# Namal Mo Za Ako



## n3kuh

I was wondering what these two mean:
Namal Mo Za Ako
and
Ibizay Mo Na

Someone told me this and I only figured out the easy parts like ako and mo, but I'm sorry if it is spelled wrong the person spelled this to me and I'm just assuming it's right. Thank you if you can help me figure this out lols.


----------



## epistolario

n3kuh said:


> I was wondering what these two mean:
> Namal Mo Za Ako
> and
> Ibizay Mo Na


 
Mahal mo na ako? (You are already in love with me)
Ibigay mo na? (*Ibigay* means *to give* but it _may_ have other connotations related to two people in a relationship)


----------



## Qcumber

ffrancis said:


> n3kuh said:
> 
> 
> 
> I was wondering what these two mean:
> Namal Mo Za Ako
> and
> Ibizay Mo Na
> quote]
> 
> Mahal mo na ako? (You are already in love with me)
> Ibigay mo na? (*Ibigay* means *to give* but it _may_ have other connotations related to two people in a relationship)
> 
> 
> 
> 
> What a funny pronunciation! Is it swardspeak?
Click to expand...


----------



## Chriszinho85

Another option could be:  "Namal Mo Za Ako" = "Mahal mo ba ako?" (Do you love me?)





			
				Qcumber said:
			
		

> What a funny pronunciation! Is it swardspeak?

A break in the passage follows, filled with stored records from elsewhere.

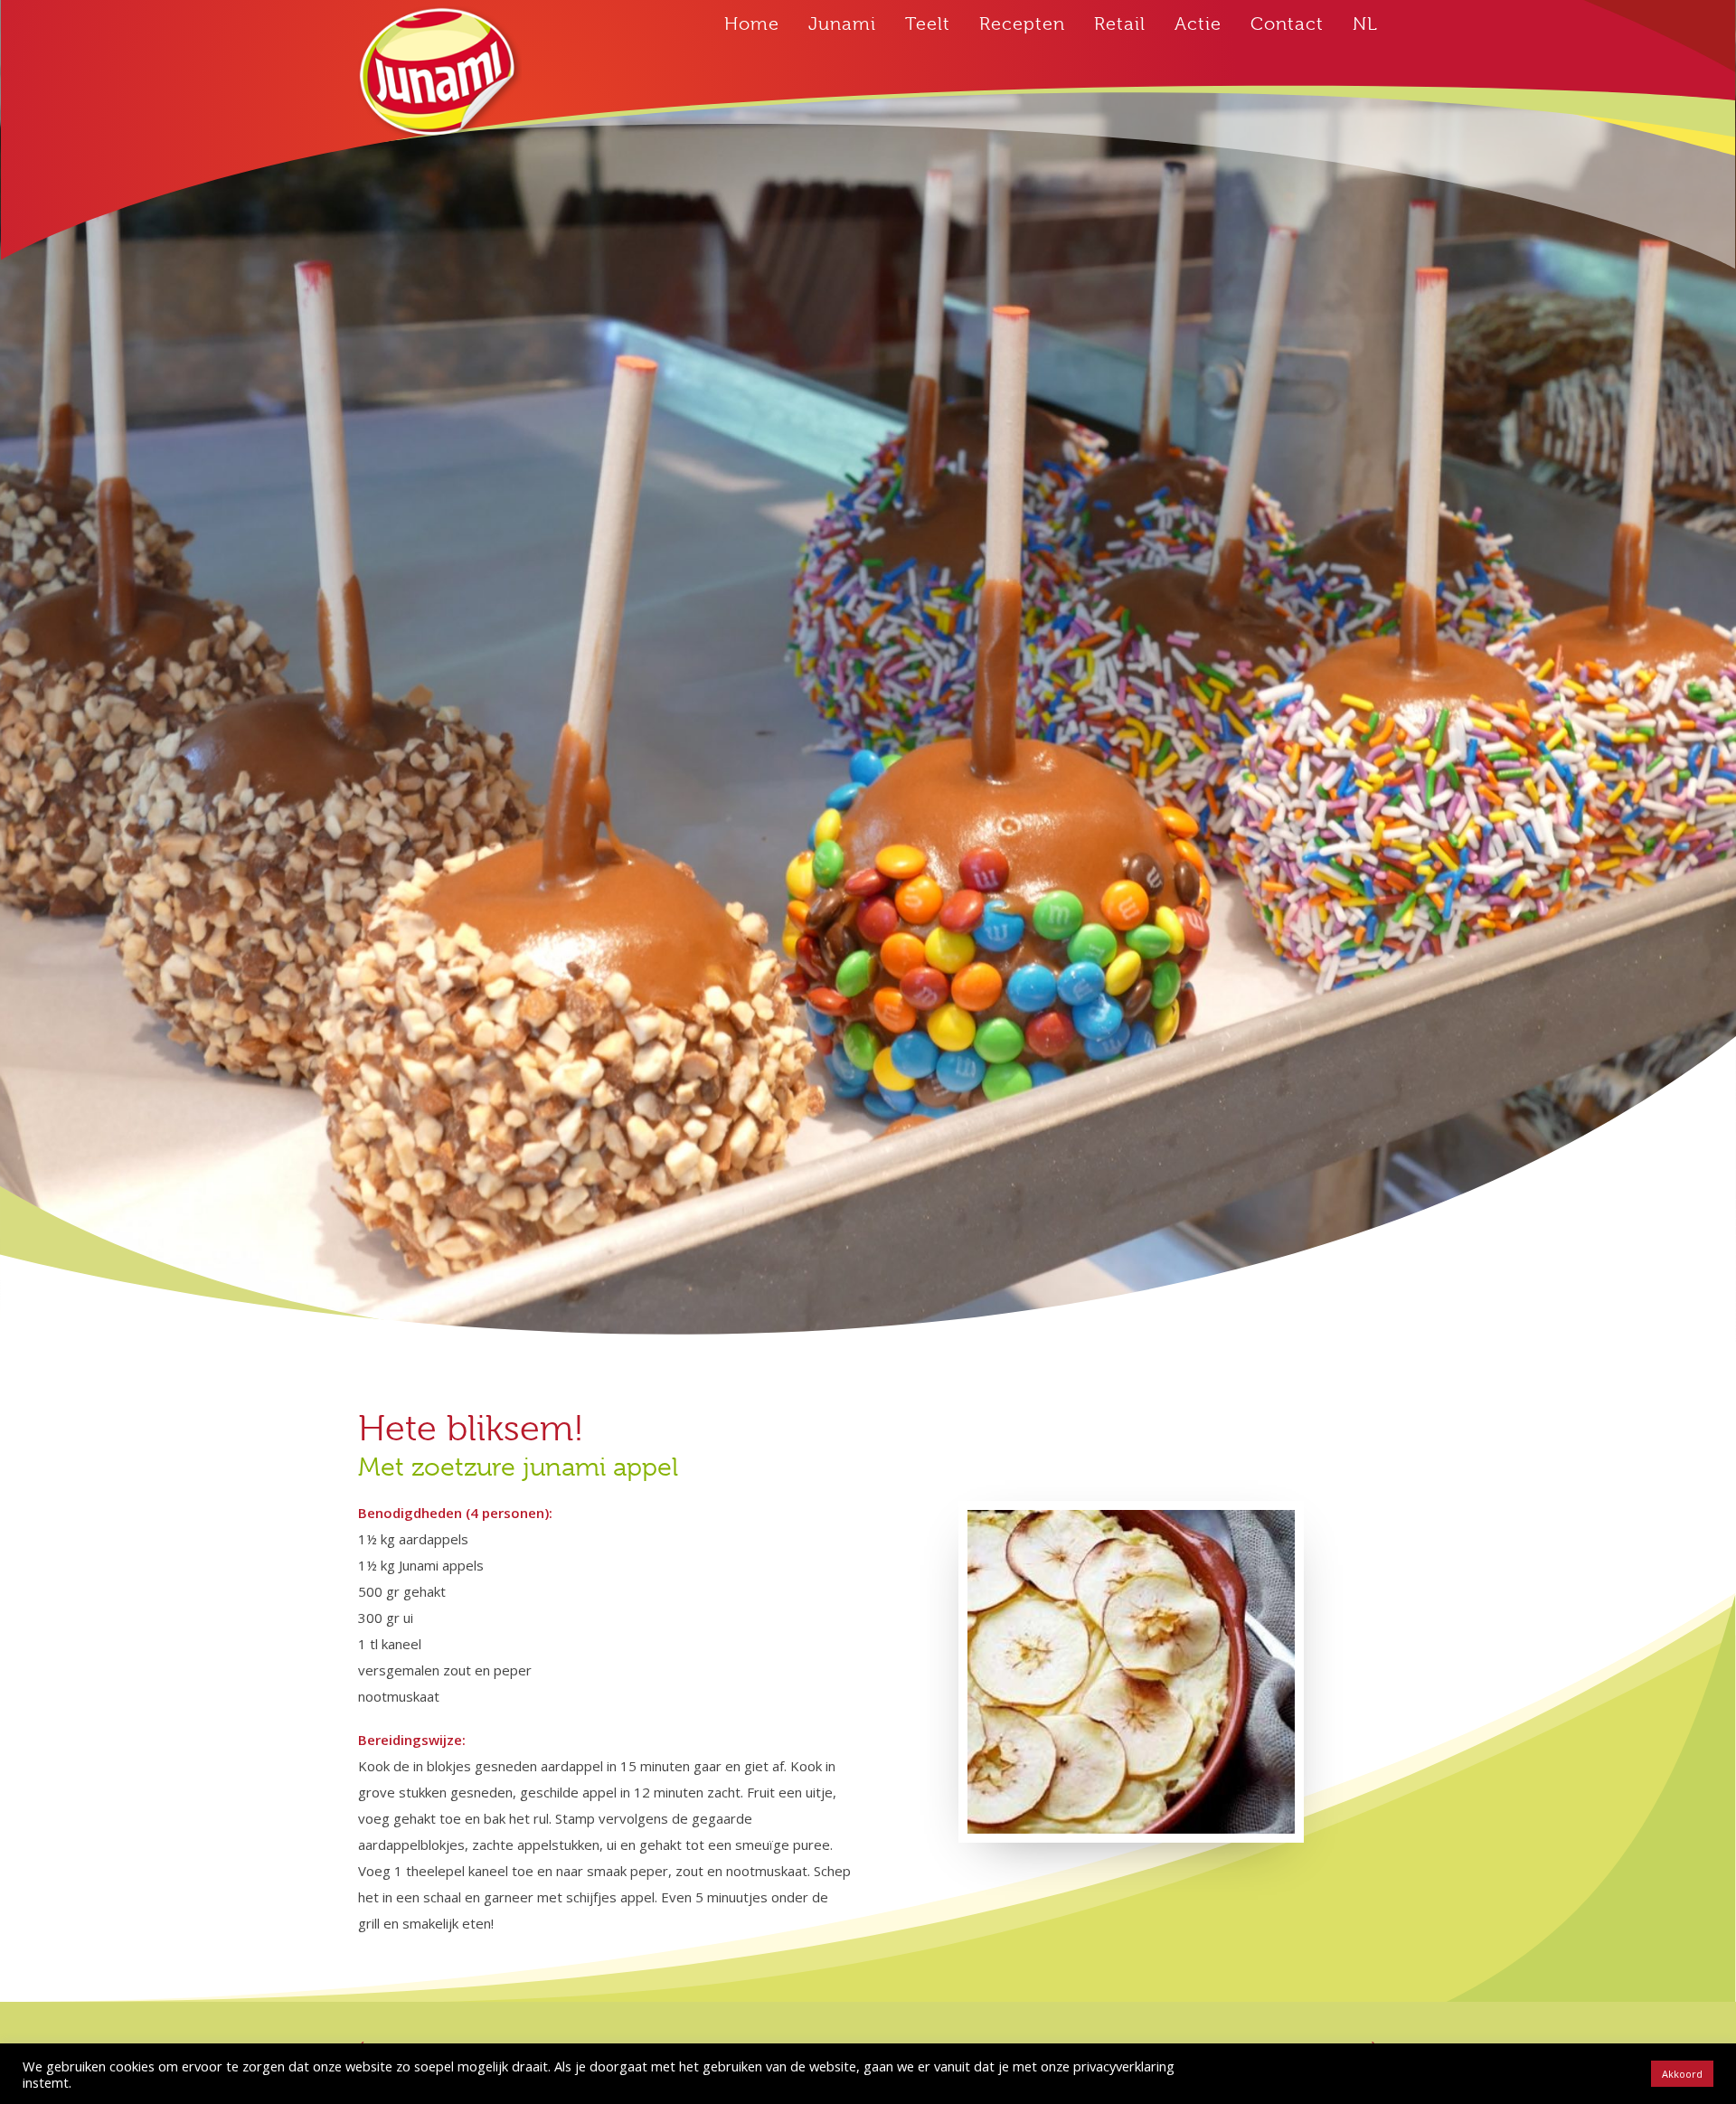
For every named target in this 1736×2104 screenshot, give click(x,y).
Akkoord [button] (1682, 2073)
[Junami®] (440, 74)
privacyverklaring (1124, 2066)
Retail (1120, 24)
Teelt (927, 24)
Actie (1198, 24)
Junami (842, 24)
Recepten (1022, 24)
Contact (1287, 24)
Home (751, 24)
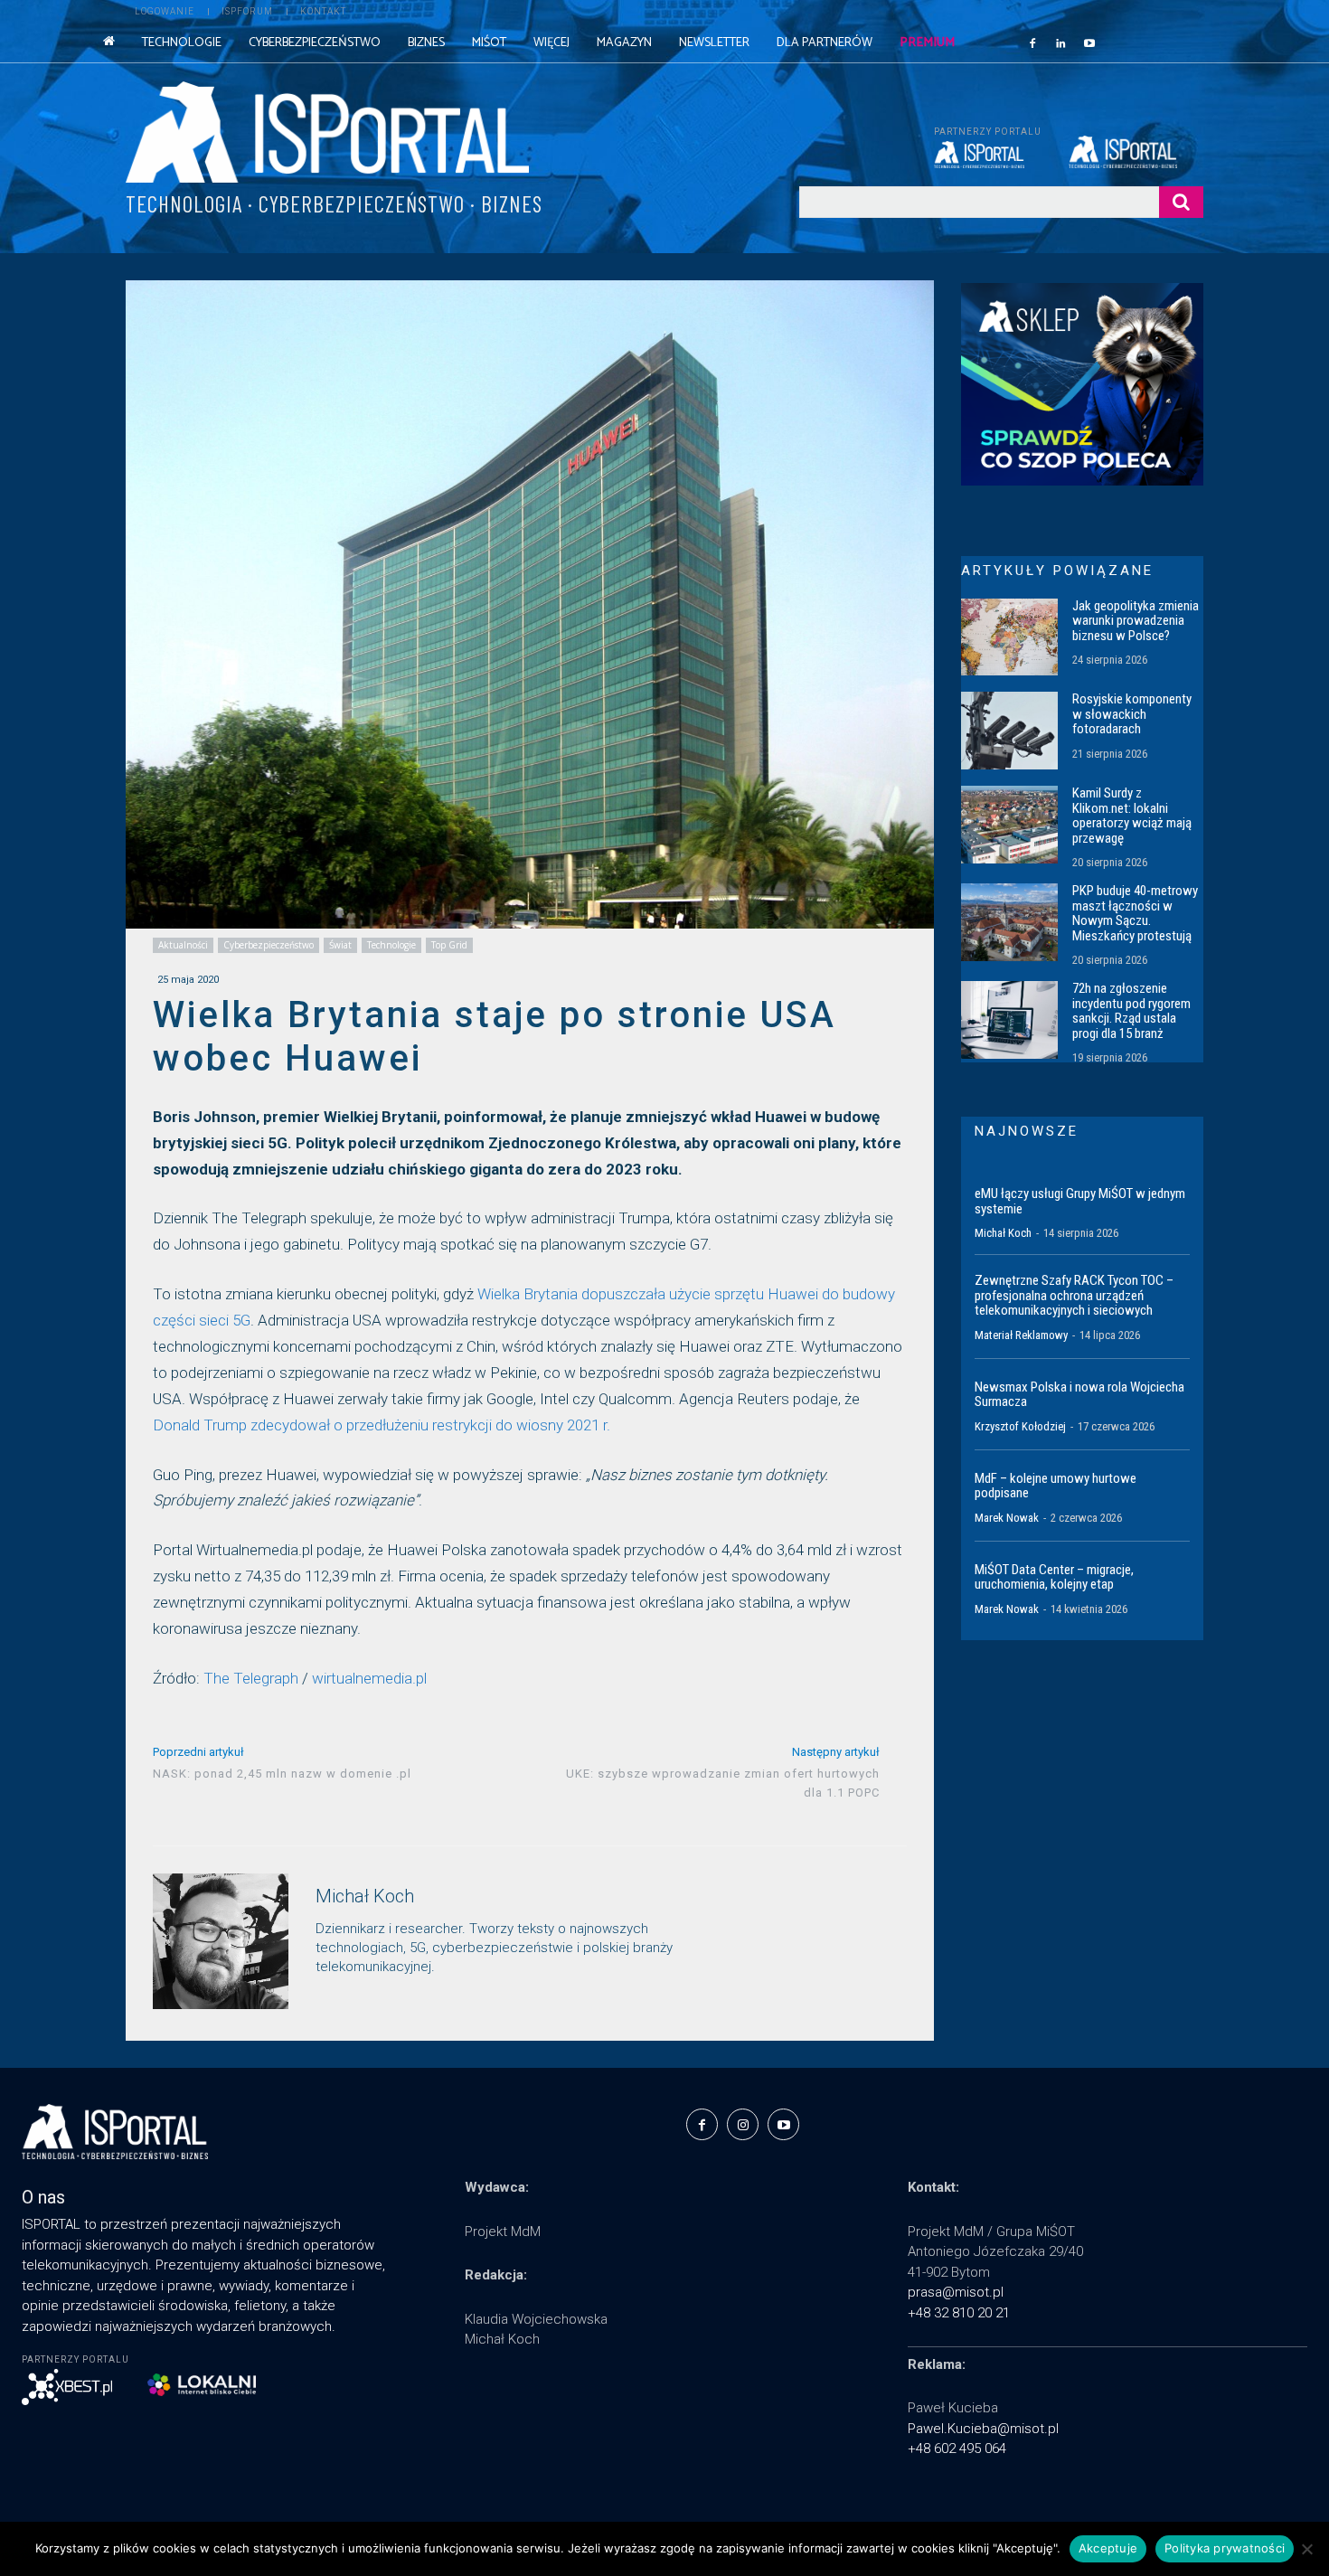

Sorry for my ignorance, but what is swardspeak?


----------



## Qcumber

Chriszinho85 said:


> Another option could be: "Namal Mo Za Ako" = "Mahal mo ba ako?" (Do you love me?)Sorry for my ignorance, but what is swardspeak?


 
It is the slang used by Tagalog homosexuals.
One of its phonological features is the use of the phoneme /f/ - that doesn't exist in Tagalog - for /p/ because /f/ is perceived as "airy" (this term was used by an informant), e.g. pakpák "wing" > fakfák, hence a pun on fuck-fuck.
Another remarquable one is the replacement of /k/ by /kwe/, e.g. laláki "male" > lalákwe.
I hope some day I'll find a scholarly study of this slang.


----------



## Chriszinho85

Very interesting.  This is the first time I've ever heard of "swardspeak."  Thanks for the explanation.


----------



## Camote

Qcumber said:


> ffrancis said:
> 
> 
> 
> What a funny pronunciation! Is it swardspeak?
> 
> 
> 
> 
> correct Q, it's our gay slang
Click to expand...


----------